We first assess the heterogeneity for this meta-analysis:

# Calculate inverse variance weights for heterogeneity testing
w <- 1 / studies$SE^2
studies$Weight <- w / sum(w)

# Calculate naive weighted average (fixed-effects estimate)
beta_naive <- sum(studies$Observed_Beta * w) / sum(w)
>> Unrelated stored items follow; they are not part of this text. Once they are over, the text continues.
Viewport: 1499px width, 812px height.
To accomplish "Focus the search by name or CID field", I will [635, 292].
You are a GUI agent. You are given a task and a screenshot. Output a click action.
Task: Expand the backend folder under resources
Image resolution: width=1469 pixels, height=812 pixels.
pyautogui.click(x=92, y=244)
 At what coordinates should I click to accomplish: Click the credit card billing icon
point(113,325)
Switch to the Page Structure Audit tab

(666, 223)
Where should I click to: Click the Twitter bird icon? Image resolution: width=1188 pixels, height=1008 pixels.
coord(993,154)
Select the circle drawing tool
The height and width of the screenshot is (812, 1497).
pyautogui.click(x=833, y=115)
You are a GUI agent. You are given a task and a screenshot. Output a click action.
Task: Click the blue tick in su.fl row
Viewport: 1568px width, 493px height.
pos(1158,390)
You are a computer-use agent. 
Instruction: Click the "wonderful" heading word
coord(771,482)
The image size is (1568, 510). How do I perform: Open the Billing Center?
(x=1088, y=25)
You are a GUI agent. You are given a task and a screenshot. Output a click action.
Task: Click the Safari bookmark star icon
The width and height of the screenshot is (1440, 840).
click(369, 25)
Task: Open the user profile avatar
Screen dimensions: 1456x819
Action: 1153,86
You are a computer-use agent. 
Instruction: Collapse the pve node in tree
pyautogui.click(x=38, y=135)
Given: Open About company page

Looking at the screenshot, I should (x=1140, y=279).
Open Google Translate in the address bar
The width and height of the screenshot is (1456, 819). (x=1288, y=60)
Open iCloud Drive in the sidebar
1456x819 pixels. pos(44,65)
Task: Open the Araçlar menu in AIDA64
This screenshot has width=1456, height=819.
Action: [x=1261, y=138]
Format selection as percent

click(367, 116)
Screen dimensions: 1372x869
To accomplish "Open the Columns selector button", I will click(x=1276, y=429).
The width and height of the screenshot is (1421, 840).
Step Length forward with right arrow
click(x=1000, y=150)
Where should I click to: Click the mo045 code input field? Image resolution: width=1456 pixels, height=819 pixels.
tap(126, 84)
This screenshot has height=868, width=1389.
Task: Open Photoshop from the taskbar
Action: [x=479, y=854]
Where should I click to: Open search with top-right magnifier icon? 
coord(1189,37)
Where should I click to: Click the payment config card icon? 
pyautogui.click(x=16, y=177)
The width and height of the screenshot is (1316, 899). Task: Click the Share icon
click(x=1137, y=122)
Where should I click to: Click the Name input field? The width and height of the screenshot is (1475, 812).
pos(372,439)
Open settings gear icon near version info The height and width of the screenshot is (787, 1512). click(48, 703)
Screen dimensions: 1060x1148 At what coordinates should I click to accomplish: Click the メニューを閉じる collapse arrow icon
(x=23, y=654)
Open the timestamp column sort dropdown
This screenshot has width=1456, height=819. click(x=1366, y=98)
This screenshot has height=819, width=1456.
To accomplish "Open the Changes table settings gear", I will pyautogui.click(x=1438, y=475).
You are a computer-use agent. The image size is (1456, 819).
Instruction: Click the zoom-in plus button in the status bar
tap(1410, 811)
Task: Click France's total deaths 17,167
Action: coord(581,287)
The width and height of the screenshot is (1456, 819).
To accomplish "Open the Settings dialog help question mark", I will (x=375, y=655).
# Calculate Q statistic (test for heterogeneity)
Q <- sum(w * (studies$Observed_Beta - beta_naive)^2)
df <- K - 1
p_heterogeneity <- 1 - pchisq(Q, df)

# I^2 statistic (percentage of variation due to heterogeneity)
I_squared <- max(0, (Q - df) / Q) * 100

cat("Heterogeneity Statistics:\n")
cat("Q statistic:", round(Q, 3), "\n")
cat("p-value for heterogeneity:", round(p_heterogeneity, 4), "\n")
cat("I^2 statistic:", round(I_squared, 1), "%\n\n")

if(I_squared > 25) {
  cat("HETEROGENEITY DETECTED - Random-effects model is appropriate!\n")
} else {
  cat("Low heterogeneity detected\n")
}

Heterogeneity Statistics:
Q statistic: 30.168 
p-value for heterogeneity: 0 
I^2 statistic: 96.7 %

HETEROGENEITY DETECTED - Random-effects model is appropriate!